Single atom alloys (SAAs) catalysts become potential to provide excellent activity, selectivity, and stability toward the selective dehydrogenation of light alkanes by activating the desired C–H bond, however, the ideal metallic combination to best catalyze C2H6 dehydrogenation is unclear yet. In this study, the activity and selectivity of ethane dehydrogenation on fifteen types of SAA catalysts (Co, Ir, Ni, Pd and Pt doped-Cu, Ag and Au) were fully investigated using DFT calculations and microkinetic modeling, and compared with that on the widely reported Pd, Pt, Cr and Pt3Sn.
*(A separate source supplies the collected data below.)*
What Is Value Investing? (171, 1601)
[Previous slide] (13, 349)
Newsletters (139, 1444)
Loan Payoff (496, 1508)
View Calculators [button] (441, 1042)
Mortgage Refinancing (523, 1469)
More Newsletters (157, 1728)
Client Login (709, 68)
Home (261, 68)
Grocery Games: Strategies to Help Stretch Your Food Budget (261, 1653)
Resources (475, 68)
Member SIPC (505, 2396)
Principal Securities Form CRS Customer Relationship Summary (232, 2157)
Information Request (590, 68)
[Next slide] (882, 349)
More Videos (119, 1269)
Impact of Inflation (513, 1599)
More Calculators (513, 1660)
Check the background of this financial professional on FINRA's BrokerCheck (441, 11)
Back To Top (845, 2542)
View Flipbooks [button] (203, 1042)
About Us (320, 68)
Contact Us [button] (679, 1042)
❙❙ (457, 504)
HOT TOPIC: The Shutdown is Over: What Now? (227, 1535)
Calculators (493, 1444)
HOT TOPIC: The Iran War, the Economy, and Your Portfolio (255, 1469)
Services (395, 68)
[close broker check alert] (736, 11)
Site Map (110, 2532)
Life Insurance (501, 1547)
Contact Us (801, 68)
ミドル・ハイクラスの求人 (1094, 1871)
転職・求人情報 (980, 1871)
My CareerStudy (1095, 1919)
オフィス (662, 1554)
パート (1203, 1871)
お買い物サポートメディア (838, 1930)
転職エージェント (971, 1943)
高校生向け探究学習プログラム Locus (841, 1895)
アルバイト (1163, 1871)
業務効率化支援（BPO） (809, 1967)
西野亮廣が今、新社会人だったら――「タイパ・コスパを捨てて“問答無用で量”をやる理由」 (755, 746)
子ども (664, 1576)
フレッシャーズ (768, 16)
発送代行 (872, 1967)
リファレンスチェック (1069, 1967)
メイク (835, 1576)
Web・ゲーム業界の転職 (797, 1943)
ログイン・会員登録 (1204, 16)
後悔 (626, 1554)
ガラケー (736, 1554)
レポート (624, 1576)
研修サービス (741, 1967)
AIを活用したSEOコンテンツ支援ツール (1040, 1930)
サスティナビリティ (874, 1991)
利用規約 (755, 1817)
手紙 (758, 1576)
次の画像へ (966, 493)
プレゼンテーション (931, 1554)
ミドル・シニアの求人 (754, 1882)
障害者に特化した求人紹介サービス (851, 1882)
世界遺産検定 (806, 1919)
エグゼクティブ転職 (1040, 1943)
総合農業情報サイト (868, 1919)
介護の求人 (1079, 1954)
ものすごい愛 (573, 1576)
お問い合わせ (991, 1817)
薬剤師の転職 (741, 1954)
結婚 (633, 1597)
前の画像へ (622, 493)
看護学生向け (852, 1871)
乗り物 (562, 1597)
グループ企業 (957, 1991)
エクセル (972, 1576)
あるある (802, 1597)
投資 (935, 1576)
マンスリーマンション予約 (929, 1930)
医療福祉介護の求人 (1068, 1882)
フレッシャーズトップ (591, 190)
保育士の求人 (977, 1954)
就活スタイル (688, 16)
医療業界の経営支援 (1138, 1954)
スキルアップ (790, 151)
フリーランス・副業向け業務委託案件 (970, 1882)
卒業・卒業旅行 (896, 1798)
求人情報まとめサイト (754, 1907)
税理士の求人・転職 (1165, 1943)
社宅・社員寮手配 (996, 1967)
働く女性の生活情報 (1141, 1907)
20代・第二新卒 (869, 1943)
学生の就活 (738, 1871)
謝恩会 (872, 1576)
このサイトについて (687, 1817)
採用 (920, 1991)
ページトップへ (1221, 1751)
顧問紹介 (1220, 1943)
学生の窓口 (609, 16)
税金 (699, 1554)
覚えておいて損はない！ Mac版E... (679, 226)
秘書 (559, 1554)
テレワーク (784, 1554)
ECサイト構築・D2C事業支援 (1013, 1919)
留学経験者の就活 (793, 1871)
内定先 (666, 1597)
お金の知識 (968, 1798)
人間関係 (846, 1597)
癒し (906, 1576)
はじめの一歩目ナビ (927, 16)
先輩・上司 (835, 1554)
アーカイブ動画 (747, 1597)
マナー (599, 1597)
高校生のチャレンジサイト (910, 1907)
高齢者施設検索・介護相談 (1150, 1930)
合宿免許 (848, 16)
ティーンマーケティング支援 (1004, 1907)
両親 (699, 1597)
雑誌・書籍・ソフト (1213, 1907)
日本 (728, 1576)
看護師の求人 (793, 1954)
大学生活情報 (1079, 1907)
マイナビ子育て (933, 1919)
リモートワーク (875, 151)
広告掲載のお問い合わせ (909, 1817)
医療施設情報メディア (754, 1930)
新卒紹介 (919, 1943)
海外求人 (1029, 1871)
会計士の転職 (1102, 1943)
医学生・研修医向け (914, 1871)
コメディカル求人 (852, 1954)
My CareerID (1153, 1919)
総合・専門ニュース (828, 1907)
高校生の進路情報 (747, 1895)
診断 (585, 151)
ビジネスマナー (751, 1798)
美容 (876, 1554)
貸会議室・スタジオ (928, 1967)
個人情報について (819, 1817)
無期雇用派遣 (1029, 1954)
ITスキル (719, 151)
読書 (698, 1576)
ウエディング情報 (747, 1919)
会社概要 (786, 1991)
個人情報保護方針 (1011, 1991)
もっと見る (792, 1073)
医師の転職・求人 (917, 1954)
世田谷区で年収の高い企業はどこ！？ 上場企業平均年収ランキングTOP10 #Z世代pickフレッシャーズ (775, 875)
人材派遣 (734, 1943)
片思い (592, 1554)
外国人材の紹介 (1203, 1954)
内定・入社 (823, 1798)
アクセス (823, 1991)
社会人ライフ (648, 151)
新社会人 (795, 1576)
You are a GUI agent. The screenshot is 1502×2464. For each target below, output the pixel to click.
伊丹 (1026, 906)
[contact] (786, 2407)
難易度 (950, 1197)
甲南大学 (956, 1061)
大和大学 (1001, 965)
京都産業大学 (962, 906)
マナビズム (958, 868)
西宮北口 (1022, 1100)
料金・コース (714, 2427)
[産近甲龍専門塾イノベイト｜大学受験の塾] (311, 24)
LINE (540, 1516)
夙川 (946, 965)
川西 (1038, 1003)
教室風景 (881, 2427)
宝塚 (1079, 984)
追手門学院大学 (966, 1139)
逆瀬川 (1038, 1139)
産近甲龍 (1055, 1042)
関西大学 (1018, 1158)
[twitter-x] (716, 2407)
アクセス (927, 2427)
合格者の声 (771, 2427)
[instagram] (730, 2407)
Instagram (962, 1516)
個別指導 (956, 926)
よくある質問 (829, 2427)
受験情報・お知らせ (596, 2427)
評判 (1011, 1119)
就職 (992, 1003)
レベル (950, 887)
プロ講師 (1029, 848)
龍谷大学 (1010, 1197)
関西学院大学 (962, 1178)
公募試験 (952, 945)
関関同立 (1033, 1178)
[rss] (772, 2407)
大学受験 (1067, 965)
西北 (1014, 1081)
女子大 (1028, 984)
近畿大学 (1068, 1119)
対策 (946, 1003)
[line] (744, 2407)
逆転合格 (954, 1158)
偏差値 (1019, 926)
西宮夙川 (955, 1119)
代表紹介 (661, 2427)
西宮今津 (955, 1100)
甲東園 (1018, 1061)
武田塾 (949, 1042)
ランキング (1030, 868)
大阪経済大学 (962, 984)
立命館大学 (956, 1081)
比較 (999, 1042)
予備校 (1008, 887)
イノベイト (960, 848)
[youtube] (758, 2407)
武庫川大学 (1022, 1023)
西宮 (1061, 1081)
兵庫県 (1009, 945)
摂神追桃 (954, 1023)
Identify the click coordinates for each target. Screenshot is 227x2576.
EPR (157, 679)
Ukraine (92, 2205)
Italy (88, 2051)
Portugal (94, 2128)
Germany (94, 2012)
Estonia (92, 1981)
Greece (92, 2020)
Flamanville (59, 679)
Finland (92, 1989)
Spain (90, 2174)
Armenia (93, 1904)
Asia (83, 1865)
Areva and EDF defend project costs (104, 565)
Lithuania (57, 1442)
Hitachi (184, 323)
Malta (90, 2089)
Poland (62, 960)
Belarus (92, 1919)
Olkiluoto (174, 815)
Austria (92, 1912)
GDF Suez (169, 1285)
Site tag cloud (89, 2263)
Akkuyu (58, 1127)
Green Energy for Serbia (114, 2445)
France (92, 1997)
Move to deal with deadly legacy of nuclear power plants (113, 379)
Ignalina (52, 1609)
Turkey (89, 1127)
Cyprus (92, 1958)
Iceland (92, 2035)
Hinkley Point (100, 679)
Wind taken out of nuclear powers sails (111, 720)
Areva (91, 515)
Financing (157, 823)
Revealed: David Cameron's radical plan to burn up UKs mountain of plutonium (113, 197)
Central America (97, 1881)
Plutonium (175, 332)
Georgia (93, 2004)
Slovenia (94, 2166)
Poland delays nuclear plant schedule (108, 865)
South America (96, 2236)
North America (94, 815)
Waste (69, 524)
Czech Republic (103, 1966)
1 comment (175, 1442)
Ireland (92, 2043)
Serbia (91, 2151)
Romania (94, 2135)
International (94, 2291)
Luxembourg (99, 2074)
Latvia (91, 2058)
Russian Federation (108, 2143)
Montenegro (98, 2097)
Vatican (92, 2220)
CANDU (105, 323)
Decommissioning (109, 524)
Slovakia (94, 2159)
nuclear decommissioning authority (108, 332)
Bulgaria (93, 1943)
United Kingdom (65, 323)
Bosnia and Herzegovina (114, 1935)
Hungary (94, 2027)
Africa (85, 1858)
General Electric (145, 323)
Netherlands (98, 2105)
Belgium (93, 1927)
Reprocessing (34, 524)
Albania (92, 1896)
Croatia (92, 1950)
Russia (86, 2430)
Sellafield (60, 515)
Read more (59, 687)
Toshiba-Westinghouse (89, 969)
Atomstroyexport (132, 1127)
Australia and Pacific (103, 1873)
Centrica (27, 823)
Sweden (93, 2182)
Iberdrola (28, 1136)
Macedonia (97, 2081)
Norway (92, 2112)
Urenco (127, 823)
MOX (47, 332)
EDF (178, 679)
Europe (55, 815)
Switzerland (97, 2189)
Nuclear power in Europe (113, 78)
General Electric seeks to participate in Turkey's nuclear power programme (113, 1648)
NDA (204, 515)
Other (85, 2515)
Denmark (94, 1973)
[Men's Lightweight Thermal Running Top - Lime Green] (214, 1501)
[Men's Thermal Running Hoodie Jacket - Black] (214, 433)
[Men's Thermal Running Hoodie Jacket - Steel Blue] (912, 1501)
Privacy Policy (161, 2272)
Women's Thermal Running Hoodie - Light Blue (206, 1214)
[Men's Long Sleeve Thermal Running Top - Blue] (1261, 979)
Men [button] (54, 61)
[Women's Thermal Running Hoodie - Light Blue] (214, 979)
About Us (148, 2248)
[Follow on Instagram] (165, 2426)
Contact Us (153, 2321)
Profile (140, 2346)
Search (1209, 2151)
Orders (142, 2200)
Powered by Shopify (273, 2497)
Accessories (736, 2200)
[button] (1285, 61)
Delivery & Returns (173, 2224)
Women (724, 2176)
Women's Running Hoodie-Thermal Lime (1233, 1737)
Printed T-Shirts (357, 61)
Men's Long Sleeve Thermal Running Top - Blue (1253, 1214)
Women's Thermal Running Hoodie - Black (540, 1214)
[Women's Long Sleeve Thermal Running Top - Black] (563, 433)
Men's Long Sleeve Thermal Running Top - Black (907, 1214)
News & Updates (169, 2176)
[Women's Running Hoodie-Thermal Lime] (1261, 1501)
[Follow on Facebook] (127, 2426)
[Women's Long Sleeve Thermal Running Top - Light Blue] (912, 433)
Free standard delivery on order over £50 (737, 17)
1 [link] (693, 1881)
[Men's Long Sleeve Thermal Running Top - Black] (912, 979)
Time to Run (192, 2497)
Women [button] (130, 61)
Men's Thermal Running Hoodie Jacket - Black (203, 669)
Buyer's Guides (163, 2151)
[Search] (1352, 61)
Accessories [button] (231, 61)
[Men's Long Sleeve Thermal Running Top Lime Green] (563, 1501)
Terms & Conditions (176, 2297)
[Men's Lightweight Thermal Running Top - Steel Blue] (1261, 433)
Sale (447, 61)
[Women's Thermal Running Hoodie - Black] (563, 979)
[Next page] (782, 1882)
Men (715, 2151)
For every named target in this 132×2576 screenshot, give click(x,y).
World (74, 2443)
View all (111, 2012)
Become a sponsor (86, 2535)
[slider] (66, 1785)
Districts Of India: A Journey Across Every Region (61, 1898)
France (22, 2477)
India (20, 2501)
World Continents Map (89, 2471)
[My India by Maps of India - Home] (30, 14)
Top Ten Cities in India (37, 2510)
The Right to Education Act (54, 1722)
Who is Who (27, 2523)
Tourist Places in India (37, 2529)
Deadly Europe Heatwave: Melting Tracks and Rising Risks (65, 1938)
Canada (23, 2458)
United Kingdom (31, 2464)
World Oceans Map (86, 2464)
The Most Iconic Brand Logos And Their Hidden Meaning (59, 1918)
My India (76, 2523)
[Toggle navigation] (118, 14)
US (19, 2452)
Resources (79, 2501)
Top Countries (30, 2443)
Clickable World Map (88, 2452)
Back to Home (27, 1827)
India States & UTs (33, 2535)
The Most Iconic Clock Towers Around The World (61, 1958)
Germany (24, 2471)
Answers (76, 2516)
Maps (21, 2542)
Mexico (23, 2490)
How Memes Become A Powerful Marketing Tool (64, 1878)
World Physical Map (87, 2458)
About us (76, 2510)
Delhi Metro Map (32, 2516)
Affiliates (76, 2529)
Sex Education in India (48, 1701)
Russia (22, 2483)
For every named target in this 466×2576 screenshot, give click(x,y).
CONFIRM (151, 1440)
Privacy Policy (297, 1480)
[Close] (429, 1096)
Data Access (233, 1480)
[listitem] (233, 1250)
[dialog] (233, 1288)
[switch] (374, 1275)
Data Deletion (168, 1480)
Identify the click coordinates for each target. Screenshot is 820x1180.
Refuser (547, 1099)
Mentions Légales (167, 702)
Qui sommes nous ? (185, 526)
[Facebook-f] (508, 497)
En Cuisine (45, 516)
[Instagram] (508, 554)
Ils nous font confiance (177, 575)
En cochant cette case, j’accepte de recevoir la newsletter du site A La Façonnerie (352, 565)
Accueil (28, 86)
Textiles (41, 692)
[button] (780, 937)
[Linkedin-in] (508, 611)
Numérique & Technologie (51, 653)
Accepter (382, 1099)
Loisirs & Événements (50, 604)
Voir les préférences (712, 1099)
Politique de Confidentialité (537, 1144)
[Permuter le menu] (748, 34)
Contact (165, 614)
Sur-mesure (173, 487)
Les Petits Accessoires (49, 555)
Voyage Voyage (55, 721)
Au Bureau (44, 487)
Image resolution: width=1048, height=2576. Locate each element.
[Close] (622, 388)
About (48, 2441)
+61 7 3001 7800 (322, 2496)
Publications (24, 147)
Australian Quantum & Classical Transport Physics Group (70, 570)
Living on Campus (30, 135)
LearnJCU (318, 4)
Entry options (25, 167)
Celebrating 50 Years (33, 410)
The results show that the activity of C2H6 dehydrogenation to gas phase C2H4 on all considered SAA catalysts has a relationship with C2H4 desorption energy, the easier the desorption of C2H4 is, the lower the activity of C2H6 dehydrogenation to gas phase C2H4 is. Similarly, C2H4 selectivity has a relationship with C2H5 adsorption energy, the weaker C2H5 adsorption energy is, the higher C2H4 selectivity is. Essential reason was explained based on the analysis of electronic properties. Thus, the dual descriptors, C2H4 desorption energy and C2H5 adsorption energy, were proposed to evaluate the activity and selectivity of C2H6 dehydrogenation to gas phase C2H4, respectively. Among these SAA catalysts, the low cost NiCu catalyst with the best activity and selectivity toward gas phase C2H4 formation is screen out, which is superior to the noble metals Pd and Pt widely reported. This study is expected to provide a simple and valuable method to screen out high performance SAA catalysts in alkane dehydrogenation to alkene.